Linear Equation
1. Solve: (2x + 5)/(x + 4) = 1
Solution:
(2x + 5)/(x + 4) = 1
⇒ 2x + 5 = 1(x + 4)
⇒ 2x + 5 = x + 4
⇒ 2x – x = 4 – 5 (Transferring positive x to the left hand side changes to negative x and again, positive 5 changes to negative 5)
⇒ x = -1
Therefore, x = – 1 is the required solution of the equation (2x + 5)/(x + 4) = 1
2. Solve: 6x – 19 = 3x – 10
Solution:
6x – 19 = 3x – 10
⇒ 6x – 3x = – 10 + 19 (Transferring 3x to L.H.S changes to negative 3x and -19 to R.H.S. changes to positive 19)
⇒ 3x = 9
⇒ 3x/3 = 9/3 (Dividing both sides by 3)
⇒ x = 3
3. Solve: 5 – 2(x – 1) = 4(3 – x) – 2x.
Solution:
5 – 2(x – 1) = 4(3 – x) – 2x
⇒ 5 – 2x + 2 = 12 – 4x – 2x (Removing the brackets and then simplify)

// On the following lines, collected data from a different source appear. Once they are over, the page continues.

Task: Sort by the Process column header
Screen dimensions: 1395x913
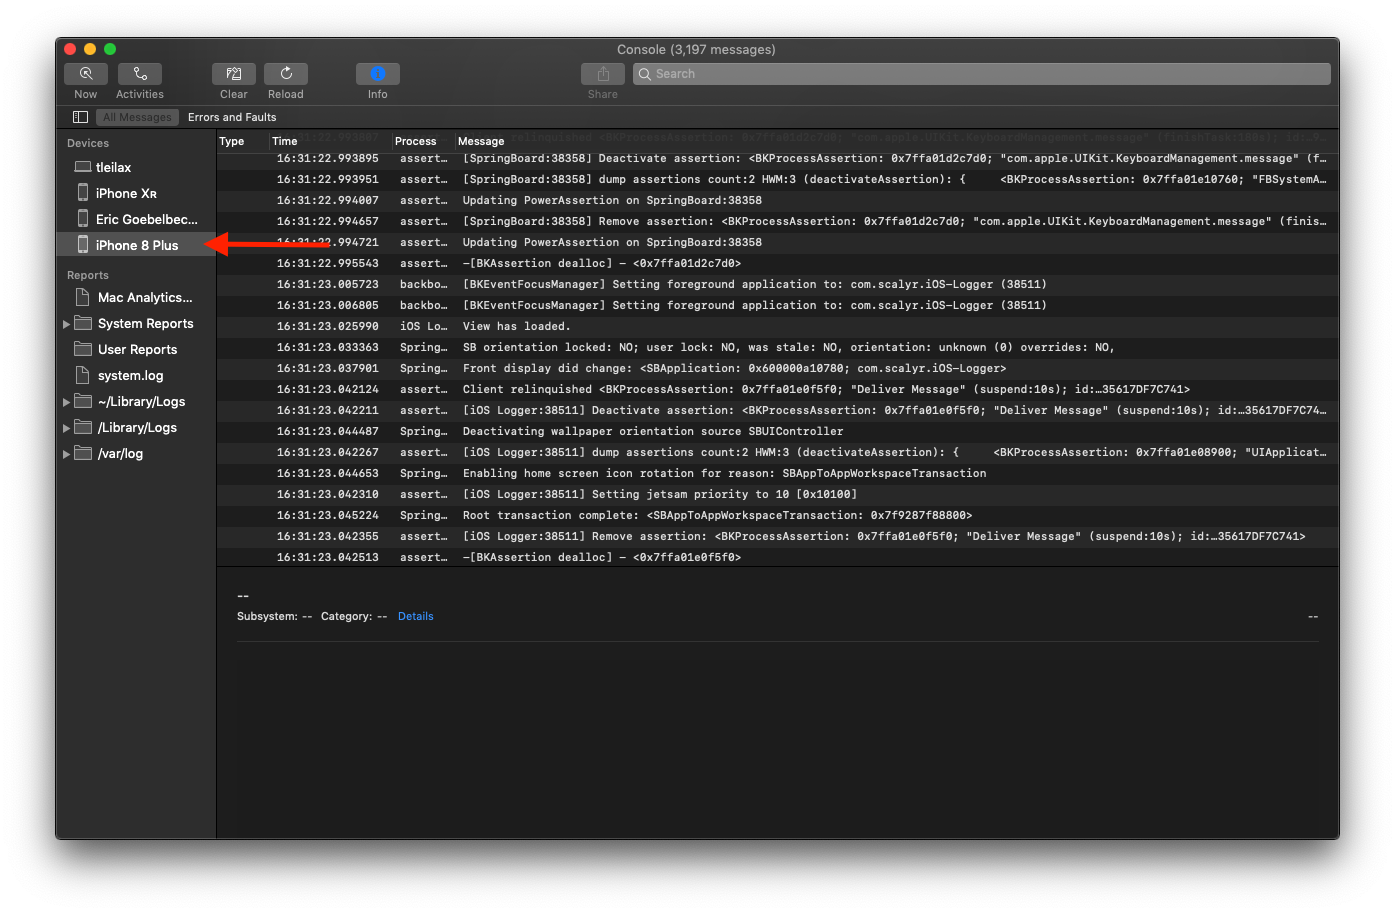Action: point(416,141)
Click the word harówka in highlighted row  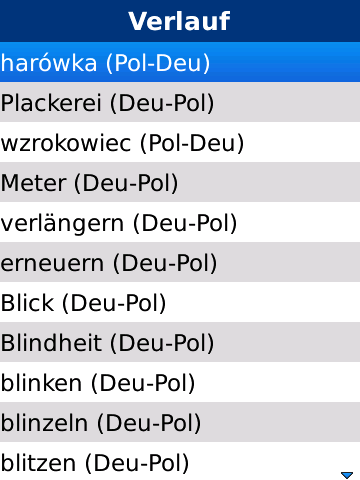pos(49,63)
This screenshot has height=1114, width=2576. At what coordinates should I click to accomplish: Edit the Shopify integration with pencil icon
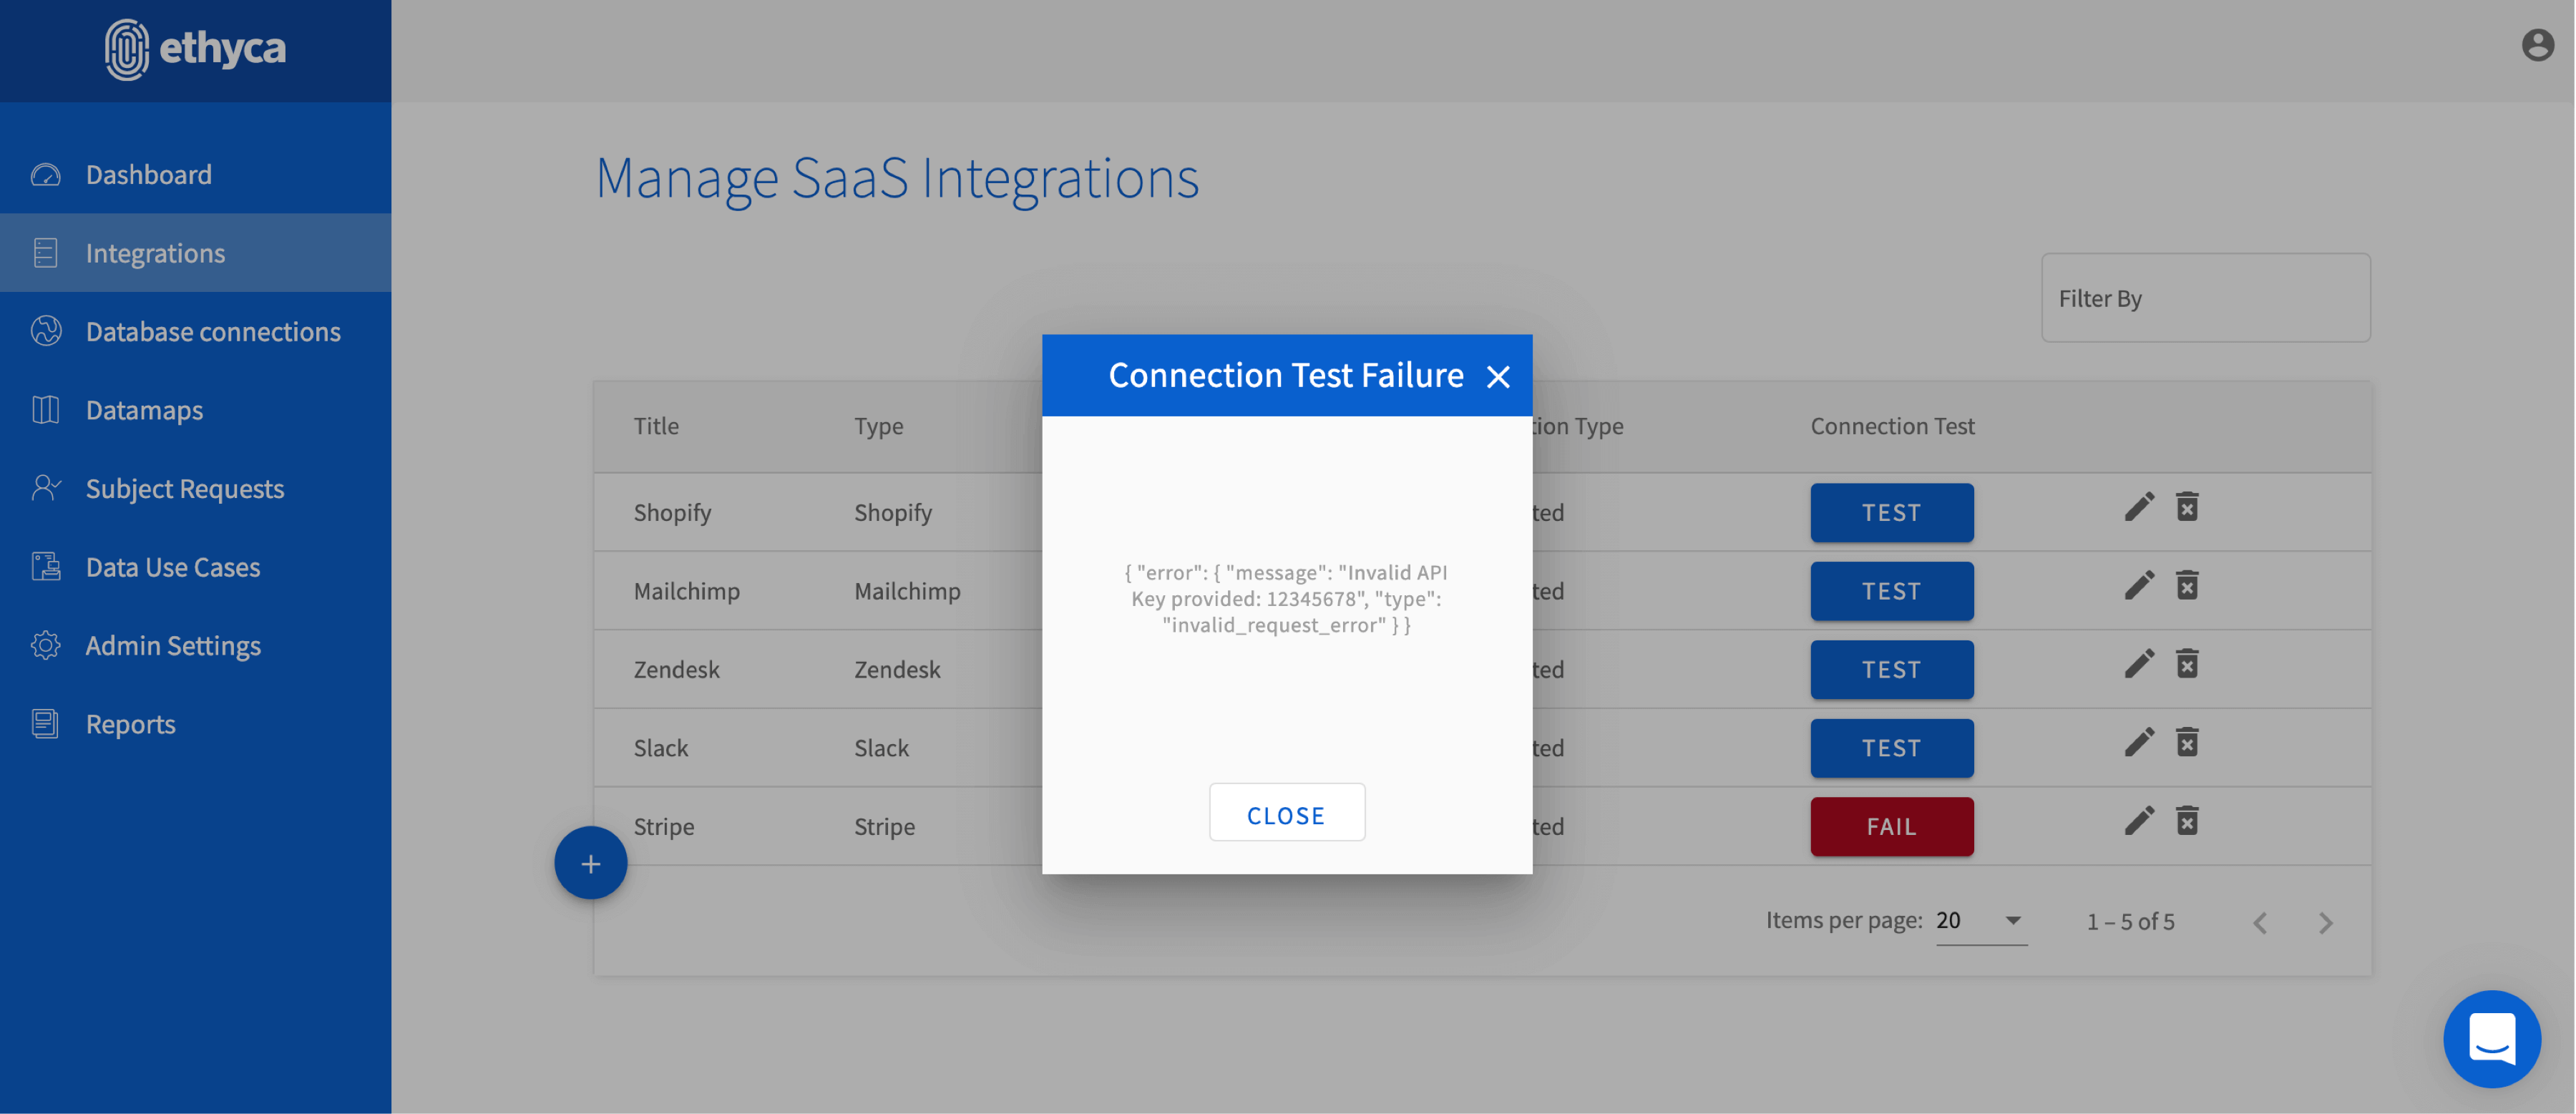point(2138,507)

⇒ 7 – 2x = 12 – 6x (Transferring -6x to L.H.S. changes to positive 6x and 7 to R.H.S. changes to negative 7)
⇒ -2x + 6x = 12 – 7
⇒ 4x = 5
⇒ 4x/4 = 5/4
⇒ x = 5/4
4. x/2 + x/3 = x – 7
Solution:
x/2 + x/3 = x – 7
Least common multiple of2 and 3 is 6
⇒ (x/2 × 3/3) + (x/3 × 2/2) = x – 7
⇒ 3x/6 + 2x/6 = x – 7
⇒ (3x + 2x)/6 = x – 7
⇒ 5x/6 = x – 7
⇒ 5x = 6(x – 7)
⇒ 5x = 6x – 42 (Transferring 6x to L.H.S. changes to negative 6x)
⇒ 5x – 6x = -42
⇒ -x = -42
⇒ x = 42
5. 2/(x + 3) = 3/(5 – x)
Solution:
2/(x + 3) = 3/(5 – x)
⇒ 3(x + 3) = 2(5 – x) (cross multiply and then remove the brackets)
⇒ 3x + 9 = 10 – 2x (Transferring -2x to L.H.S. changes to positive 2x and 9 to R.H.S. changes to -9)
⇒ 3x + 2x = 10 – 9
⇒ 5x = 1
⇒ 5x/5 = 1/5 (Dividing both sides by 5)
⇒ x = 1/5